(Exercise description): A faithful, word-for-word transcription of all the data is what is needed.

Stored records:
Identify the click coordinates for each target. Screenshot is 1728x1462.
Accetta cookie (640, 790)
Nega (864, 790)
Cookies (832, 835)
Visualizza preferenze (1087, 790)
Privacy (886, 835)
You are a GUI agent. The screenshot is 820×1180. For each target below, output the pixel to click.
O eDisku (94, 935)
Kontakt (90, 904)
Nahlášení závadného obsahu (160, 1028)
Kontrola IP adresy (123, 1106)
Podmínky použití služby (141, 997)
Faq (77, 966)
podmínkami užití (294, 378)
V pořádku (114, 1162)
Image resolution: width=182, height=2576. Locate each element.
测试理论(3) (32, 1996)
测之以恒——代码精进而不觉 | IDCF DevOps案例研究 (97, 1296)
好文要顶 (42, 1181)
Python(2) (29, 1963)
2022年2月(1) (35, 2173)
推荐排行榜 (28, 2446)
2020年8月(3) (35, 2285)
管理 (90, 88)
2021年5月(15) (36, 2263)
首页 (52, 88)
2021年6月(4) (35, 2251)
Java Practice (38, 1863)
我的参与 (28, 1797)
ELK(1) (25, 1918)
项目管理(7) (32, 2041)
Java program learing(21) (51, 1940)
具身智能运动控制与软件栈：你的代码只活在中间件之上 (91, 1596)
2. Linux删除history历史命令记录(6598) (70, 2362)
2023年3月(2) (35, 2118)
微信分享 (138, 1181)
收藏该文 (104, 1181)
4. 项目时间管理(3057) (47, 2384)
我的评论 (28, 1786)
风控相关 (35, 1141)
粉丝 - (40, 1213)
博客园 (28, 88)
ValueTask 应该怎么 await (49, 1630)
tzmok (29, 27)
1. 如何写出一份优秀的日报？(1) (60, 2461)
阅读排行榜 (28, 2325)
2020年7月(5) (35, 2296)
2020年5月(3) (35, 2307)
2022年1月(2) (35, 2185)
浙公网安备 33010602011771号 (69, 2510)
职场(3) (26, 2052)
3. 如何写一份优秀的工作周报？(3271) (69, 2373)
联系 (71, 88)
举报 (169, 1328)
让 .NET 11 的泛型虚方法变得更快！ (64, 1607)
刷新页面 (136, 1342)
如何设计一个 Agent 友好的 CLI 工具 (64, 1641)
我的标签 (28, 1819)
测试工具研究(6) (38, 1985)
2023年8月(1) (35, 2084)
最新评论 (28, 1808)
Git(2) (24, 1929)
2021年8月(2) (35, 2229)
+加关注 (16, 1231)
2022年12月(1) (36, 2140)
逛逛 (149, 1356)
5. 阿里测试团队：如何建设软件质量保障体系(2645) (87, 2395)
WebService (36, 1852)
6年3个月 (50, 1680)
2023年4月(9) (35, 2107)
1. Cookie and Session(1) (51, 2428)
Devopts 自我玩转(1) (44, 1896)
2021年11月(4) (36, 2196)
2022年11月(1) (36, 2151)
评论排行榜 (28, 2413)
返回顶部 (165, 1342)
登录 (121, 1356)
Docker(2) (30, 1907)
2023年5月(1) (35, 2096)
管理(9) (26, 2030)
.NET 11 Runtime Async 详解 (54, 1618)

(Task response):
Identify the click coordinates for each target. Screenshot is 1728x1462.
Accetta cookie (640, 790)
Nega (864, 790)
Cookies (832, 835)
Visualizza preferenze (1087, 790)
Privacy (886, 835)
You are a GUI agent. The screenshot is 820×1180. For each target below, output the pixel to click.
O eDisku (94, 935)
Kontakt (90, 904)
Nahlášení závadného obsahu (160, 1028)
Kontrola IP adresy (123, 1106)
Podmínky použití služby (141, 997)
Faq (77, 966)
podmínkami užití (294, 378)
V pořádku (114, 1162)
Image resolution: width=182, height=2576. Locate each element.
测试理论(3) (32, 1996)
测之以恒——代码精进而不觉 | IDCF DevOps案例研究 (97, 1296)
好文要顶 (42, 1181)
Python(2) (29, 1963)
2022年2月(1) (35, 2173)
推荐排行榜 (28, 2446)
2020年8月(3) (35, 2285)
管理 (90, 88)
2021年5月(15) (36, 2263)
首页 (52, 88)
2021年6月(4) (35, 2251)
Java Practice (38, 1863)
我的参与 (28, 1797)
ELK(1) (25, 1918)
项目管理(7) (32, 2041)
Java program learing(21) (51, 1940)
具身智能运动控制与软件栈：你的代码只活在中间件之上 (91, 1596)
2. Linux删除history历史命令记录(6598) (70, 2362)
2023年3月(2) (35, 2118)
微信分享 (138, 1181)
收藏该文 (104, 1181)
4. 项目时间管理(3057) (47, 2384)
我的评论 (28, 1786)
风控相关 (35, 1141)
粉丝 - (40, 1213)
博客园 (28, 88)
ValueTask 应该怎么 await (49, 1630)
tzmok (29, 27)
1. 如何写出一份优秀的日报？(1) (60, 2461)
阅读排行榜 (28, 2325)
2020年7月(5) (35, 2296)
2020年5月(3) (35, 2307)
2022年1月(2) (35, 2185)
浙公网安备 33010602011771号 (69, 2510)
职场(3) (26, 2052)
3. 如何写一份优秀的工作周报？(3271) (69, 2373)
联系 (71, 88)
举报 (169, 1328)
让 .NET 11 的泛型虚方法变得更快！ (64, 1607)
刷新页面 (136, 1342)
如何设计一个 Agent 友好的 CLI 工具 (64, 1641)
我的标签 (28, 1819)
测试工具研究(6) (38, 1985)
2023年8月(1) (35, 2084)
最新评论 (28, 1808)
Git(2) (24, 1929)
2021年8月(2) (35, 2229)
+加关注 (16, 1231)
2022年12月(1) (36, 2140)
逛逛 (149, 1356)
5. 阿里测试团队：如何建设软件质量保障体系(2645) (87, 2395)
WebService (36, 1852)
6年3个月 (50, 1680)
2023年4月(9) (35, 2107)
1. Cookie and Session(1) (51, 2428)
Devopts 自我玩转(1) (44, 1896)
2021年11月(4) (36, 2196)
2022年11月(1) (36, 2151)
评论排行榜 (28, 2413)
返回顶部 (165, 1342)
登录 (121, 1356)
Docker(2) (30, 1907)
2023年5月(1) (35, 2096)
管理(9) (26, 2030)
.NET 11 Runtime Async 详解 (54, 1618)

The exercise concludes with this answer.